Fuck yes! Thank you, this is exactly what i need right now.
I thought that you were serious in this post--the content falls within the realm of where I'm going, so I didn't see the sarcasm here that apparently exists. Indeed, I was pleased to see that you took my advice and gave yourself a kick in the ass with it ... not so, however (if our cohorts are reading this better than I, which I suspect they are), so let's unpack this a bit.
You have the shovel of planning and the luxury of time. Start digging yourself out and you'll be able to look back in 3-6 months and have something to show for your effort.
Set an attainable goal--one that you can hit with about a week's worth of work, and one that will help your long-term plans--and then go meet that goal by putting in some work each day. It's really quite lame, but all the literature surrounding--for instance--how to write A SHIT-TON of articles say the same thing. I looked at rather a lot of books on this by some very smart people. Damned if they didn't all say this same thing: set up short-term goals, then do
something each and every day to meet these goals.
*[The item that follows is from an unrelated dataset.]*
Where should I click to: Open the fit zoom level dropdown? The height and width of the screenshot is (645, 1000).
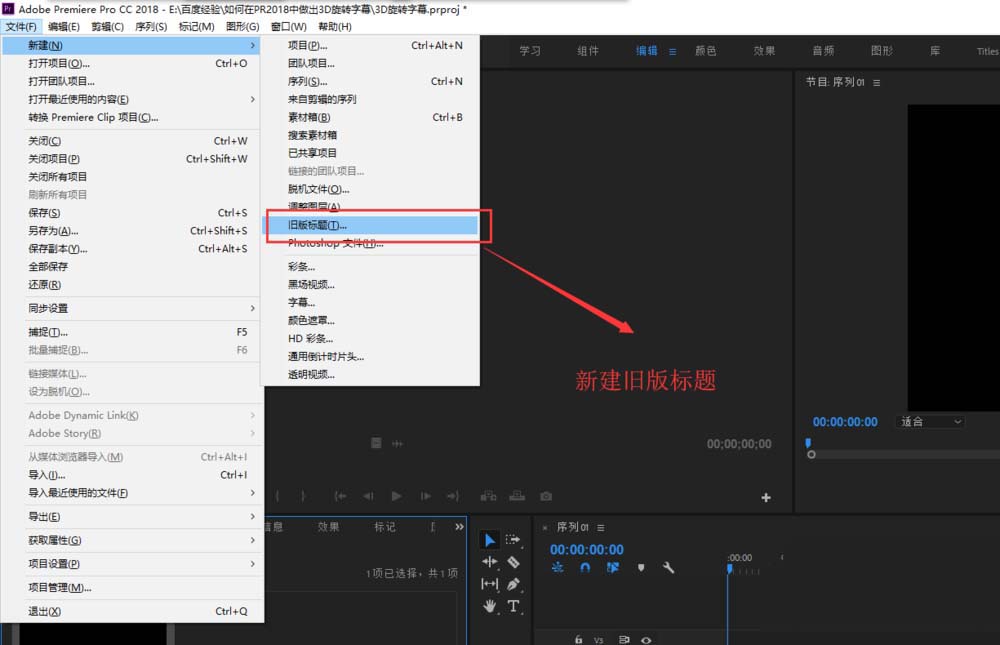(x=930, y=421)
And limit yourself to two projects at a time. This will help you, and I'm trying to do this with myself right now as well.
Just over a week ago, I had thought about an article I wanted to write and had done some preliminary literature review for it. I hadn't touched the text in about 2 months, and it was very clumsily stuck together--words vomited onto the page, really. I set myself the task of meeting a hard deadline--September 1--and wanted to give myself breathing room before that deadline. Hence, I figured on a deadline of August 24 "or so." I put a couple of solid days work into it (8-9 hours actively writing and thinking about it in front of the computer) and was able to bang out a rough draft that I had a couple friends review. Now, as soon as I head off the ADISC site for the morning and put another 1-2 hours into it--mostly spent in creating 2 figures that will help orient and guide the reader--it'll be ready to go. All in, I've got about 15-20 hours of sit-down-writing time invested, and much of this was done over a period of 4-5 days when I absolutely refused to let the day pass without at least touching it, beating up the words, sketching out a new figure, adding a table... I think that you could accomplish something measurable in just over a week if you work on one small sub-project and kick it along daily. And I think you'll feel much better for it, too.
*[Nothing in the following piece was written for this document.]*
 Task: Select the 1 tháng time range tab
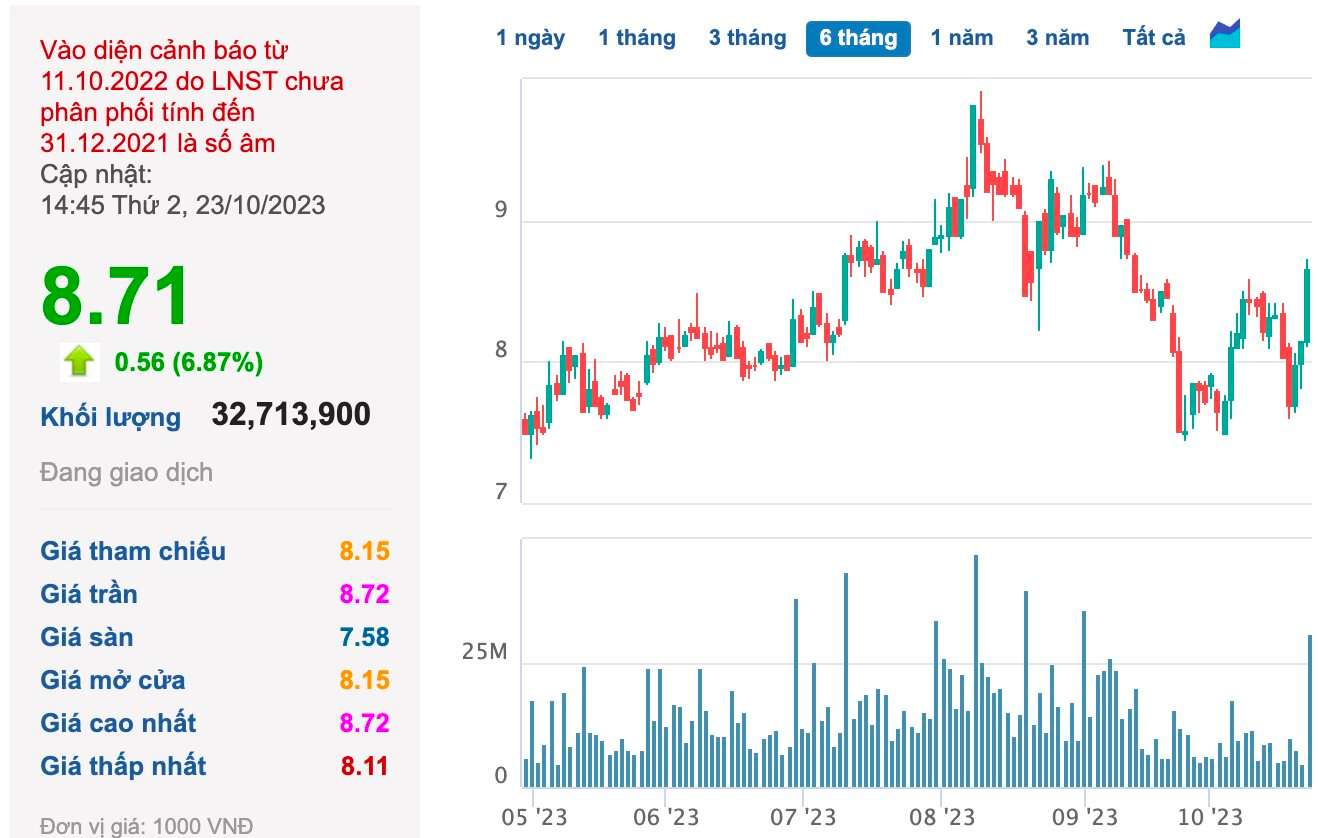point(637,38)
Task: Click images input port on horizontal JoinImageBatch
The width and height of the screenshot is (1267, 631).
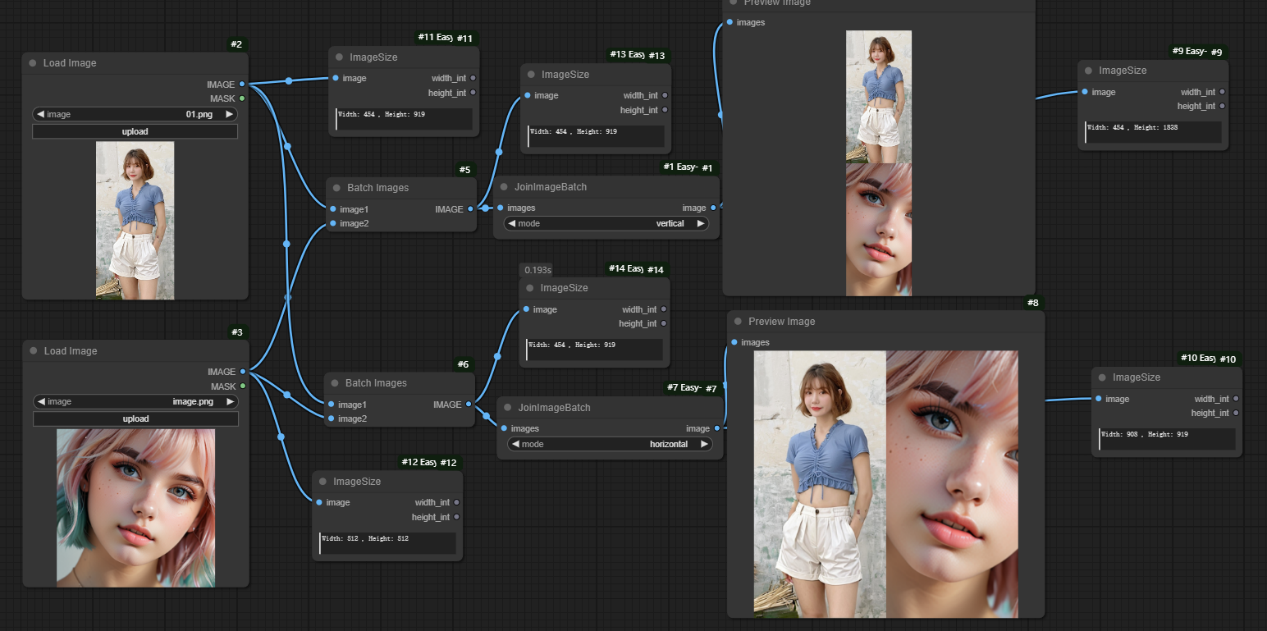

If you want to be rich, I can tell you that raw hard work far surpasses talent, skill, intellect, wisdom, knowledge, or any other cerebral gift you may have. I've known some exceptionally intelligent and well-read fiscal nobodies, and some extremely well-off idiots. The thing that differentiated these two groups, if any one attribute, was the capacity and tolerance for hard work. Unfortunate, that. So--engross yourself in your work for the next 8 days, then next weekend come out and call up that DL-friendly girl. See if she'd like to meet up for coffee or listen to live music or go to dinner theater.
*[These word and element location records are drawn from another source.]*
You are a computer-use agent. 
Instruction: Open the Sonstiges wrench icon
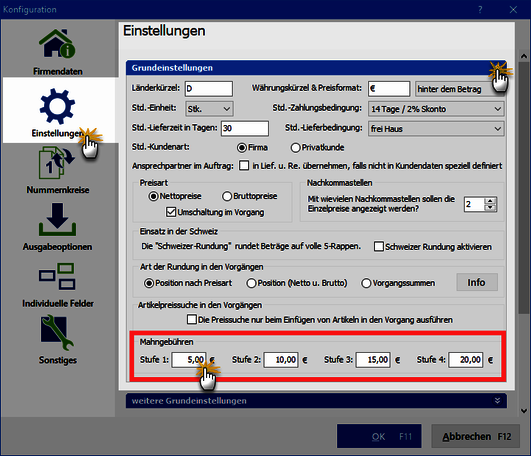pos(57,332)
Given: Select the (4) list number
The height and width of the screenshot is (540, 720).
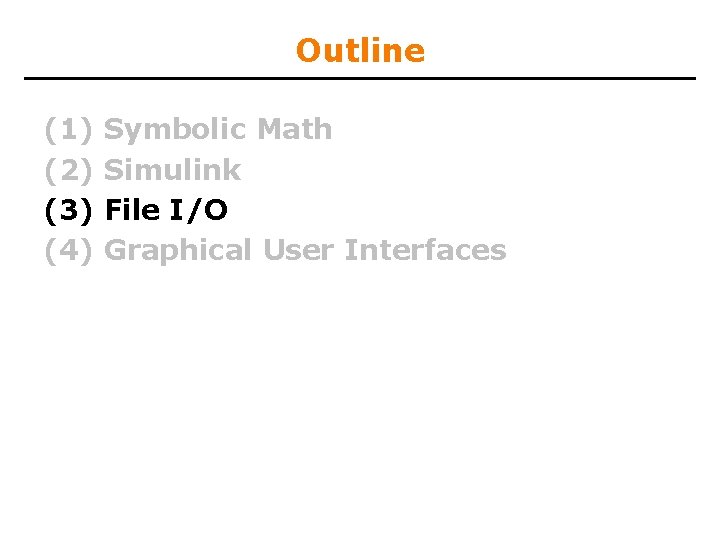Looking at the screenshot, I should click(x=68, y=250).
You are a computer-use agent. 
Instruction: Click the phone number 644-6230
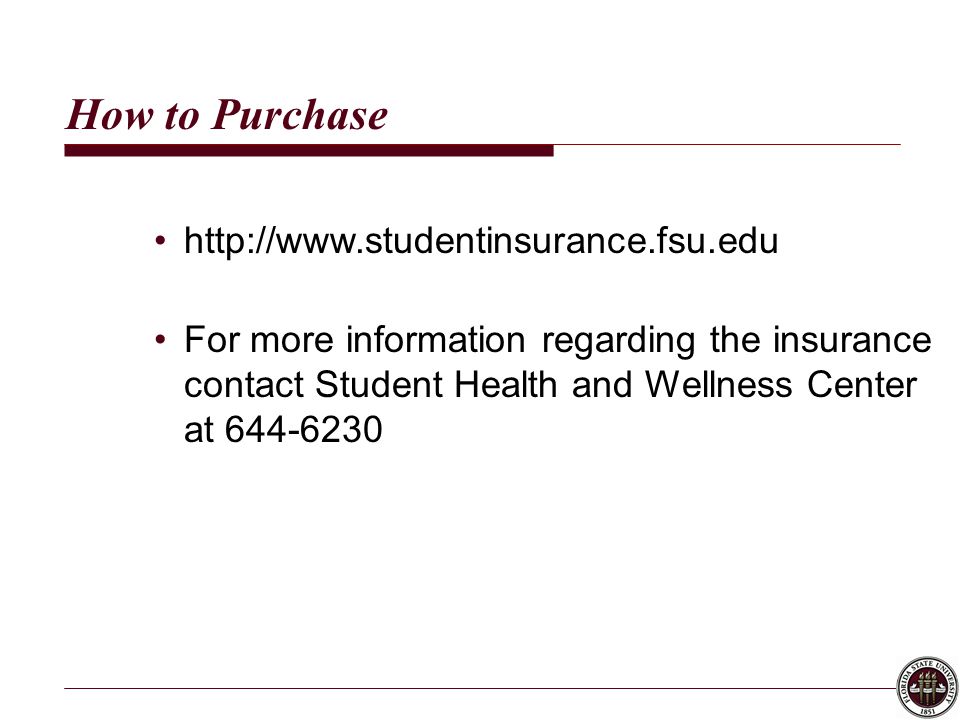[x=304, y=429]
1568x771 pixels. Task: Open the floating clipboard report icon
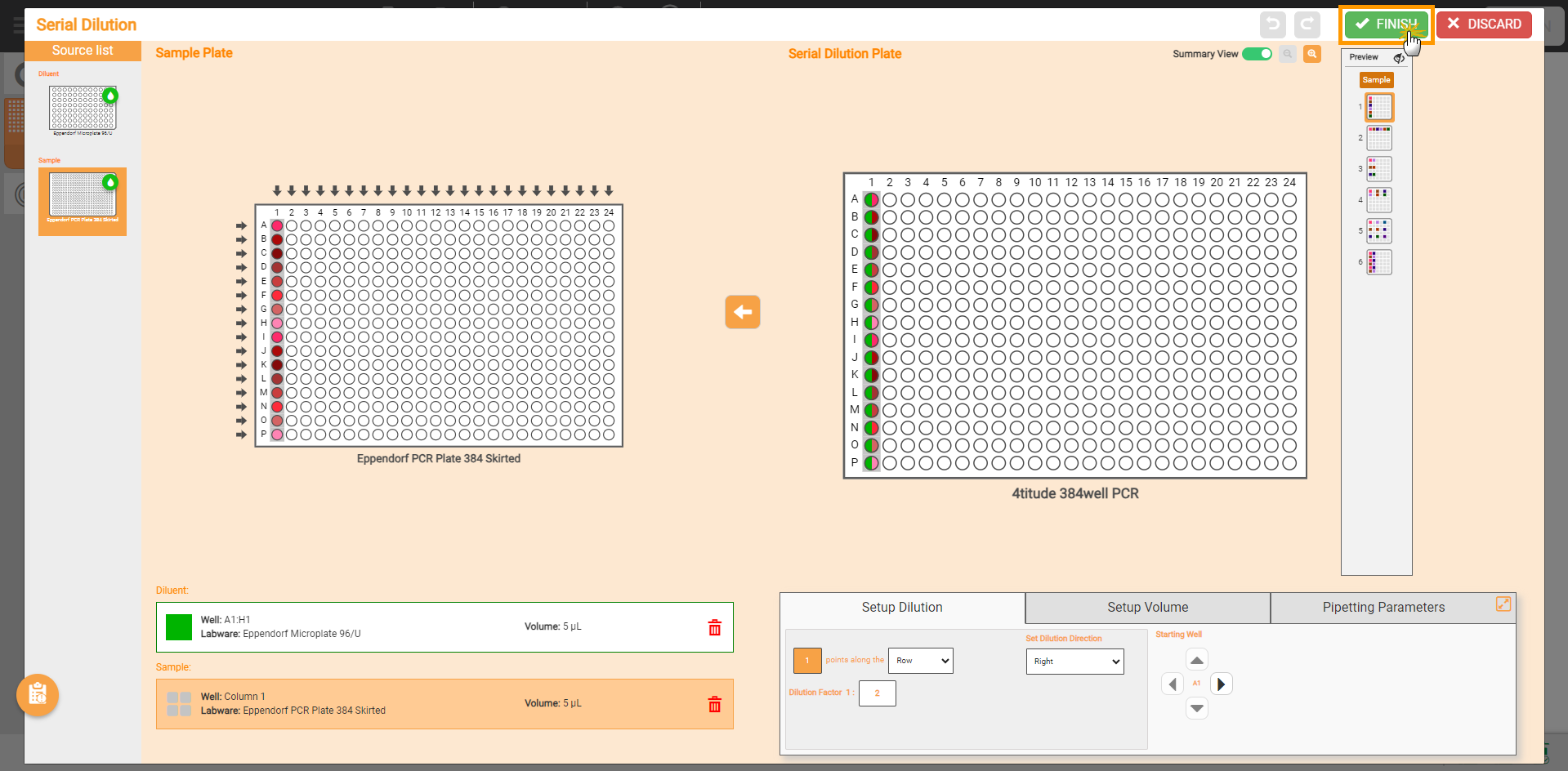click(38, 695)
I get the sense that the approach is where you'll screw this up, though, so I'll suggest that you get an extra ticket or seat or what have you, and let her know, "I'm going to go XXXXXX. If you'd like to come along, I'd certainly be glad for the company, but no biggie if you don't feel up to it. Let me know what you'd like to do." I give this advice to you because I myself probably would have mangled the approach in a similar way as you will when I ... (crap, I'm gonna say it. I don't believe it, but I'm going to use The Phrase here) ... when I was your age.